#AceNewsServices – DETROIT – October 29 – The historic hearings on whether Detroit will exit the nation’s largest-ever municipal bankruptcy came to a quick end Monday after closing arguments, which were abbreviated by settlements with major creditors.
Moving the city closer to self-rule and something of a sense of normalcy, Judge Steven Rhodes said he would reveal his decision at 2 p.m. Nov. 7 after a fast-paced bankruptcy that defied predictions of drawn-out battles that could have stretched for years.
“We think we made our case and we met our burden,” Detroit emergency manager Kevyn Orr said outside court after closing arguments from city lawyers, attorneys for creditors and even individuals who object to the plan.
Rhodes pressured Detroit’s bankruptcy attorneys to justify better treatment for pensioners than financial creditors, making for an unexpectedly dramatic exchange.
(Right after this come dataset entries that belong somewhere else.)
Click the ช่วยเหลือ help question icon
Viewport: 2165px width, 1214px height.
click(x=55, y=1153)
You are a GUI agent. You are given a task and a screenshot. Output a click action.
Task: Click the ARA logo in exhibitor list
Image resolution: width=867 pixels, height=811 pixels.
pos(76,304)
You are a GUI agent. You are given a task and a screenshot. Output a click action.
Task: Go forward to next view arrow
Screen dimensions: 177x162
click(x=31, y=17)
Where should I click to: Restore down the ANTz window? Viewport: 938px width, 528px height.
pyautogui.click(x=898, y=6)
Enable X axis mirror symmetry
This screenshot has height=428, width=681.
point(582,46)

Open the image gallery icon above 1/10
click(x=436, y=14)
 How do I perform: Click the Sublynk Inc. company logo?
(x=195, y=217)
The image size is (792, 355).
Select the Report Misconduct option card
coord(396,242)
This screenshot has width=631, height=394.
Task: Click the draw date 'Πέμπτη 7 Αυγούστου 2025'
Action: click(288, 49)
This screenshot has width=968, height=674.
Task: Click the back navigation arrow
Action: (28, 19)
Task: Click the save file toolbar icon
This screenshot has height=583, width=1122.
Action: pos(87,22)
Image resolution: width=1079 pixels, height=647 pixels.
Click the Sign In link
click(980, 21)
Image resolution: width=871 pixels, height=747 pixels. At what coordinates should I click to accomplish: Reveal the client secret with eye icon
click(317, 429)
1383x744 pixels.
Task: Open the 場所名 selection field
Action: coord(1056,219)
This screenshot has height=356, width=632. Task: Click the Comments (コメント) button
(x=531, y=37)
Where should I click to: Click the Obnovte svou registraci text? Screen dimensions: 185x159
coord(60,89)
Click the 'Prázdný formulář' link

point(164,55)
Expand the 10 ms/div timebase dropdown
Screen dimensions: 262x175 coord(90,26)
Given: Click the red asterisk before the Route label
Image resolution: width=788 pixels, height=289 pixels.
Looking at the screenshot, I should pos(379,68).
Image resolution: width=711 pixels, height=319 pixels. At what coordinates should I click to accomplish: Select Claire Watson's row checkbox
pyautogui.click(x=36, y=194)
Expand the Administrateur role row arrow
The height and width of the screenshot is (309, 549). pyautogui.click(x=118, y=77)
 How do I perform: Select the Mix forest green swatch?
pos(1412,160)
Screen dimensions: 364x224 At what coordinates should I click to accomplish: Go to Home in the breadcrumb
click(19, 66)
In a discussion of the complicated math underpinning the city’s financial projections, Rhodes noted that pensioners could eventually get all their pension cuts restored if the city’s pension investments perform well over the next several years.
“Tell me why that isn’t a 100% recovery,” Rhodes asked Detroit bankruptcy lawyer Bruce Bennett.
“The math gets a little tricky here,” Bennett responded.
The exchange underscores the importance of the unfair discrimination issue in Detroit’s bankruptcy. Although all major creditors have struck settlements, bond insurers Syncora and Financial Guaranty Insurance Co. (FGIC) argued earlier in the case that pensioners were getting extraordinarily favorable treatment.
Civilian retirees are getting a 4.5% cut to their monthly checks, the elimination of cost-of-living-adjustment (COLA) increases and a claw back of excessive annuity payments. Police and fire pensioners are getting a reduction in COLA from 2.25% to 1%.
Retirees voted to accept the cuts, as well as a 90% reduction in their health care benefits.
Still, Judge Rhodes must approve the plan after an exhaustive trial that lasted nearly two months. During the proceeding, Rhodes heard testimony from dozens of witnesses and examined hundreds of exhibits documenting the city’s plan to slash more than $7 billion in unsecured liabilities and reinvest $1.4 billion over 10 years in basic services.
Bennett said the largely amicable plan is “very remarkable” after a tumultuous negotiation period with retirees, insurers, bondholders and unions.